Shortly after the 1891 Civil War ended, the newly elected President Jorge Montt and his Interior Minister, Manuel José Irarrázabal, promulgated the "law of the autonomous commune", creating a thousand and ninety four communes, including Pichilemu.
In 1894, the Municipality was created; Pichilemu covered the territories of current Pumanque and Marchihue (at these times, known as Yerbas Buenas); and a group of neighbors and taxpayers held a meeting to elect the first (main), second and third Mayors (Alcaldes), in addition to a number of regidores. José María Caro Martínez was elected as the first Mayor of Pichilemu. Caro formalized the city plan in 1894.
Caro Martínez was elected for four consecutive periods: 1894–1897; 1897–1900; 1900–1903; and 1903–1906, but he left the office in 1905. The Second Mayor, Francisco Javier Asalgado succeeded him, and held the office until 1909.

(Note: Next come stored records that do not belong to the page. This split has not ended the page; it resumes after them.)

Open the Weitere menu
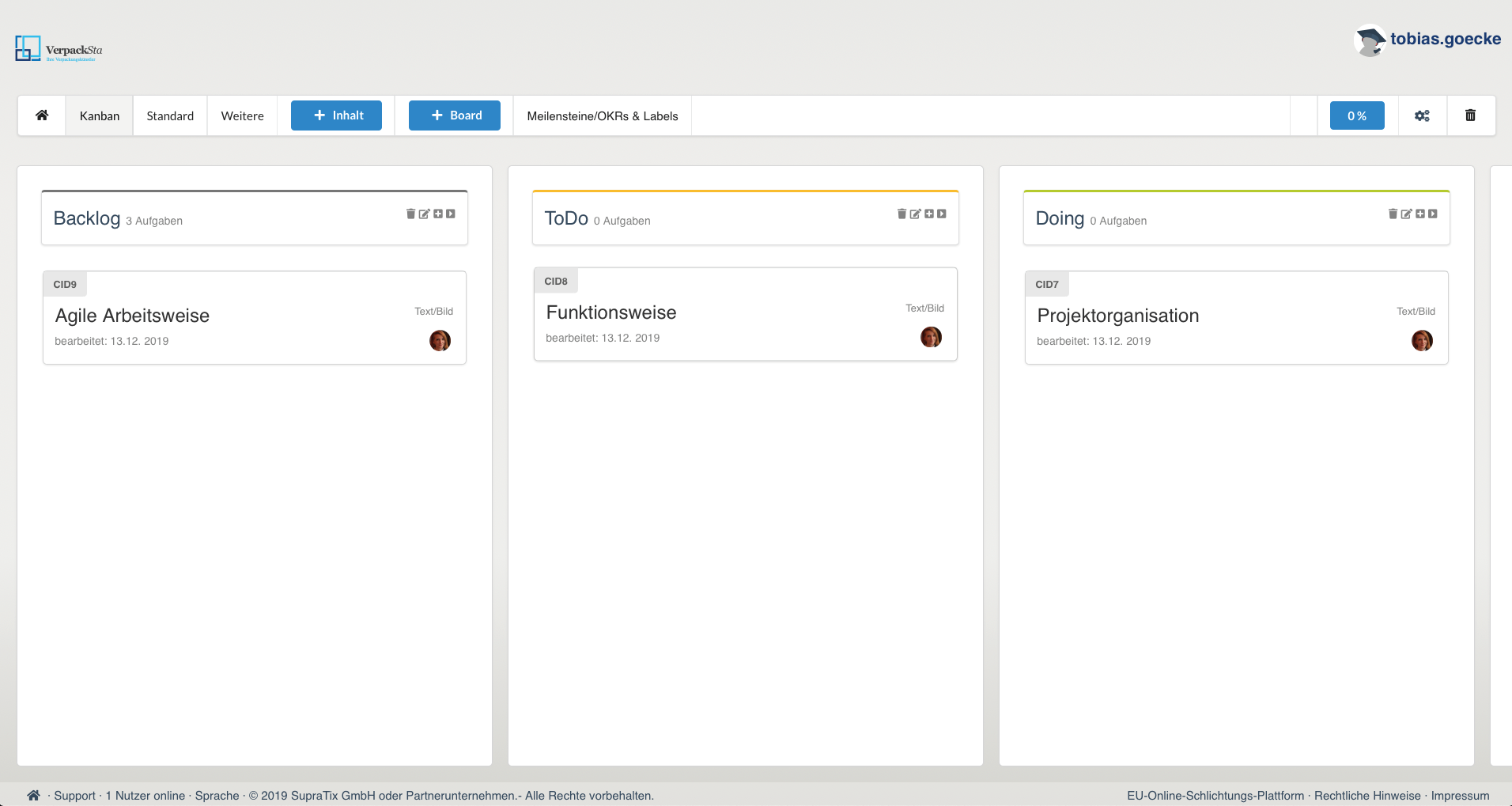Screen dimensions: 1512x806 coord(242,115)
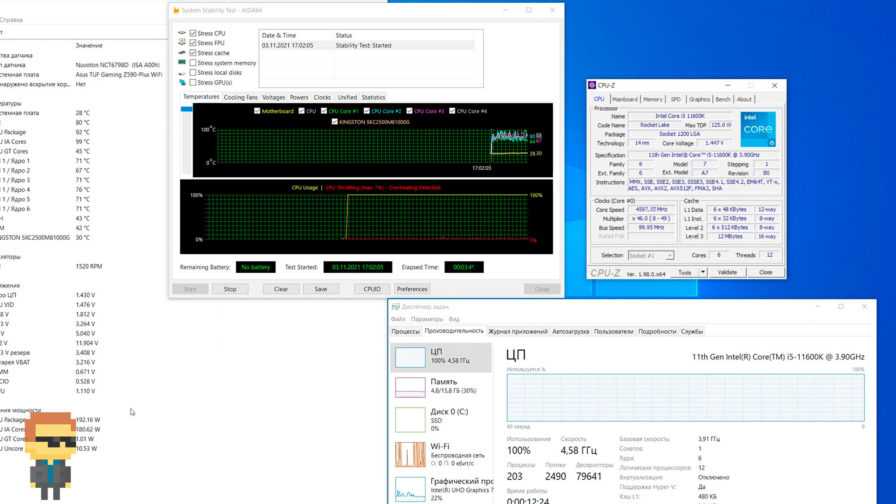Click the Task Manager title bar icon
Image resolution: width=896 pixels, height=504 pixels.
pyautogui.click(x=396, y=306)
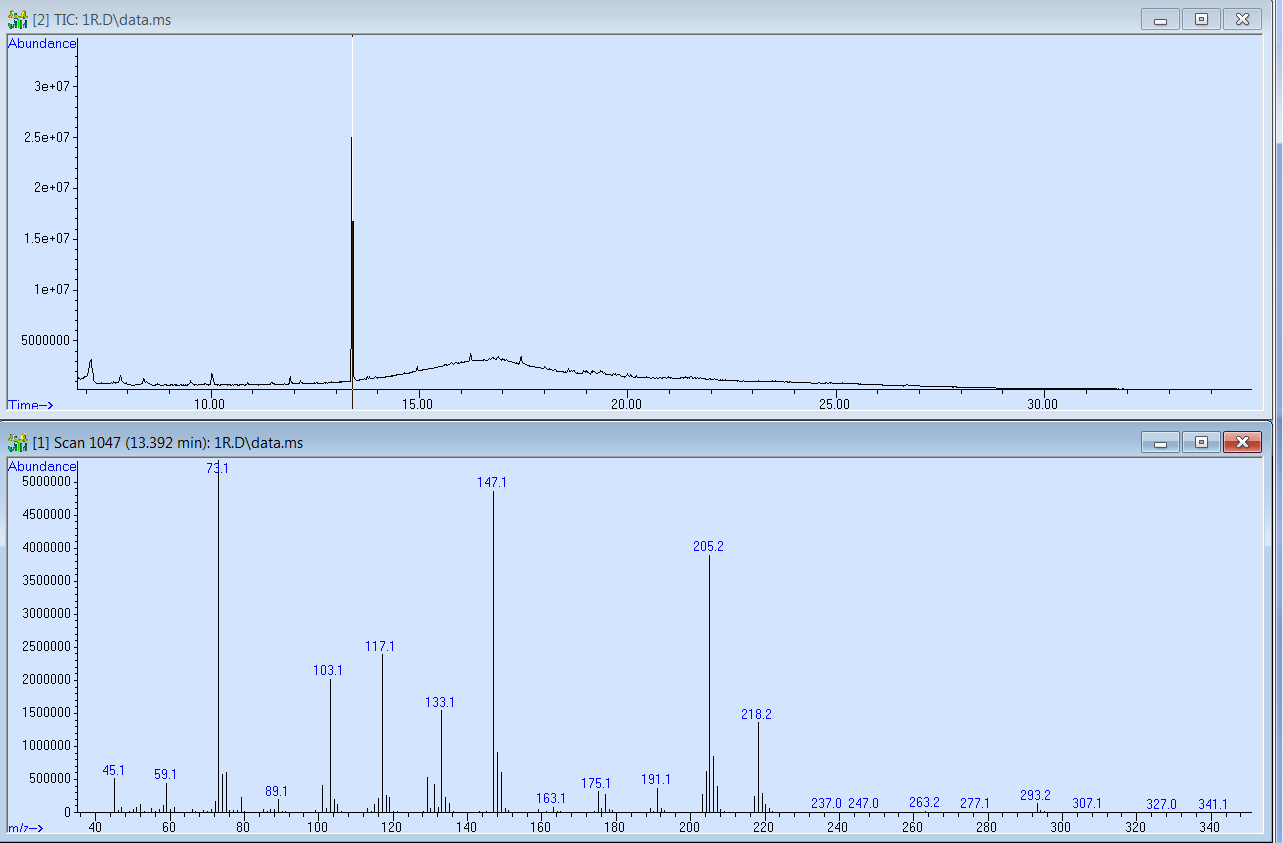This screenshot has width=1283, height=843.
Task: Select the Scan 1047 window title bar
Action: (600, 443)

In 1905, Agustín Ross constructed a building that hosted the first mail and telegraph service in Pichilemu and a big store. The building had three floors, and was raised using imported materials. The building was opened as the first casino in Chile on January 20, 1906.

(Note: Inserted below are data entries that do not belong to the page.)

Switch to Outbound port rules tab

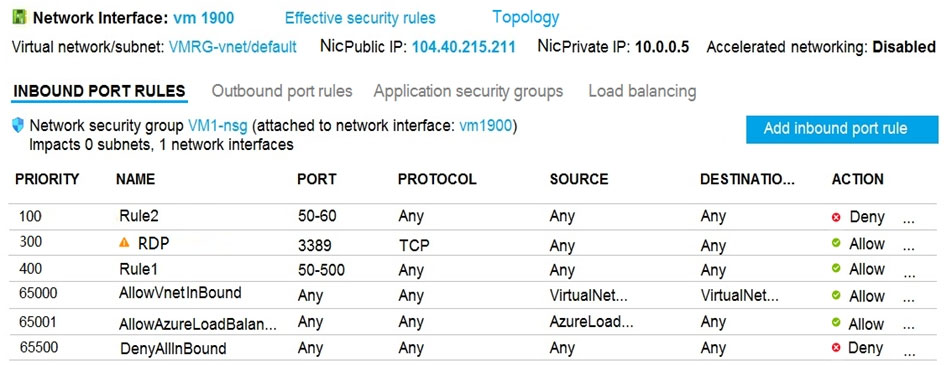[x=282, y=91]
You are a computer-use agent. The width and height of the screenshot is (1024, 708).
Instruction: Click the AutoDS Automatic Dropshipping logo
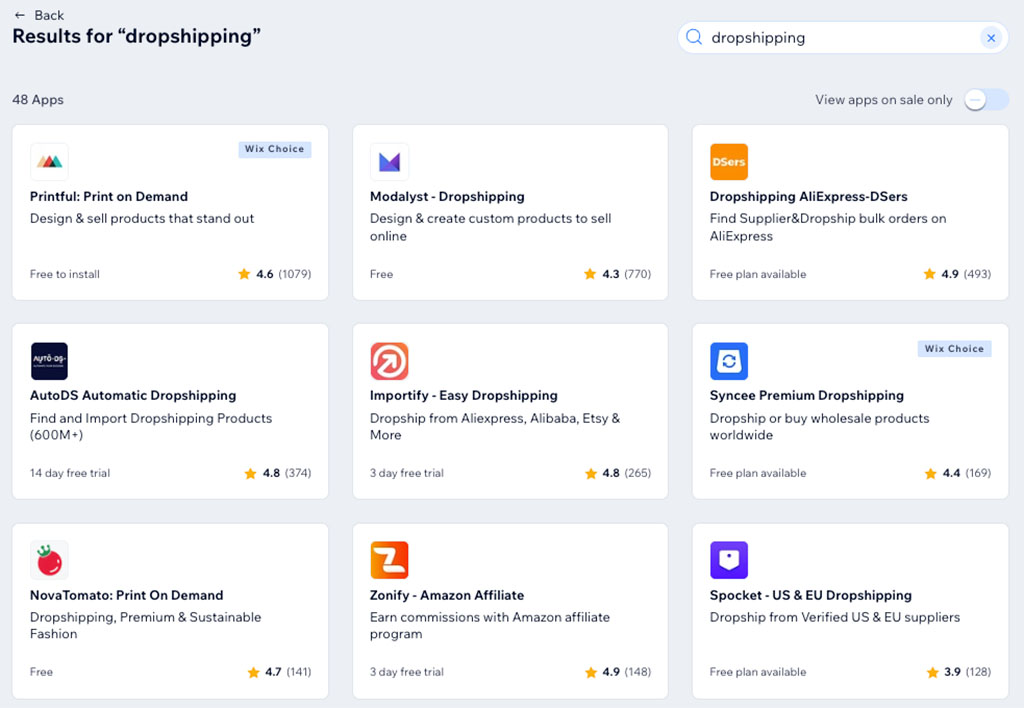pyautogui.click(x=48, y=361)
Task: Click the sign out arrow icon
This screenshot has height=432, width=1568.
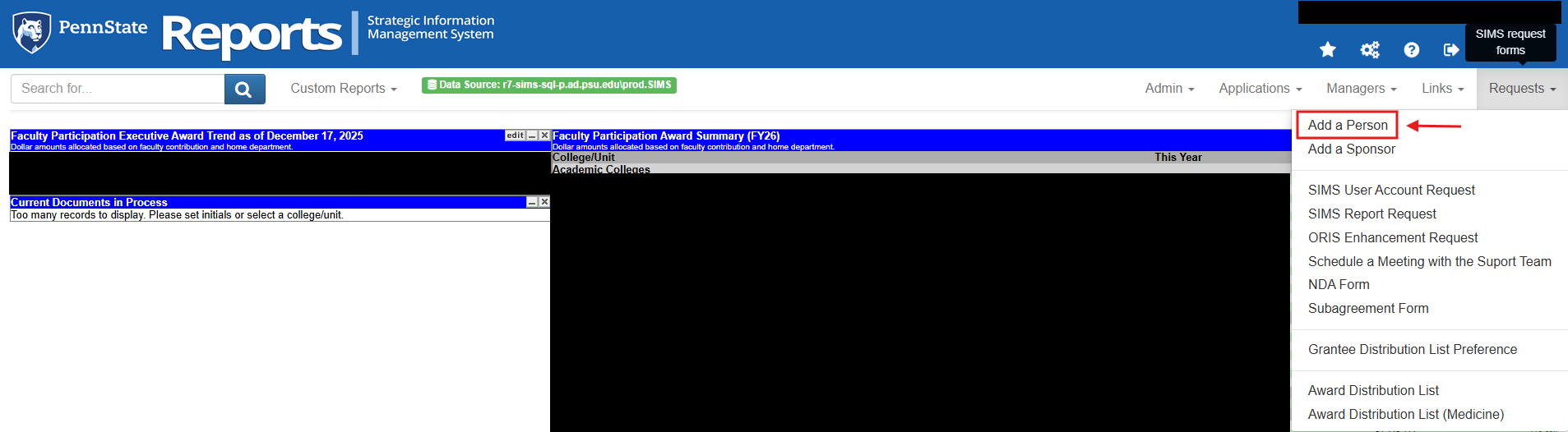Action: (1451, 50)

In 1908, Agustín Ross and Evaristo Merino reported to historiographer José Toribio Medina the existence of indigenous remains in a Pichileminian cave. Medina asked Argentinian ethnographer Félix Faustino Outes to inspect the remains, and subsequently Medina wrote the book "Los Restos Indígenas de Pichilemu", with the complete report Faustino Outes gave him. Earlier that year, on January 16, the first newspaper of Pichilemu, El Puerto, was founded by the sanfernandino Augusto Ramírez; however, the newspaper did not have much success, but on January 14, 1917, Ramírez began publishing El Marino. Only thirty-three different editions of El Marino were published.
In March 1909, new municipal elections took place, but there were conflicts in the checkup of the results. In September, the Chilean Appeals Court proclaimed Carlos Salas Salas as Mayor of Pichilemu. Francisco Javier Asalgado succeeded him in 1912, but he renounced in June of that year. José Santos Becerra assumed shortly after that.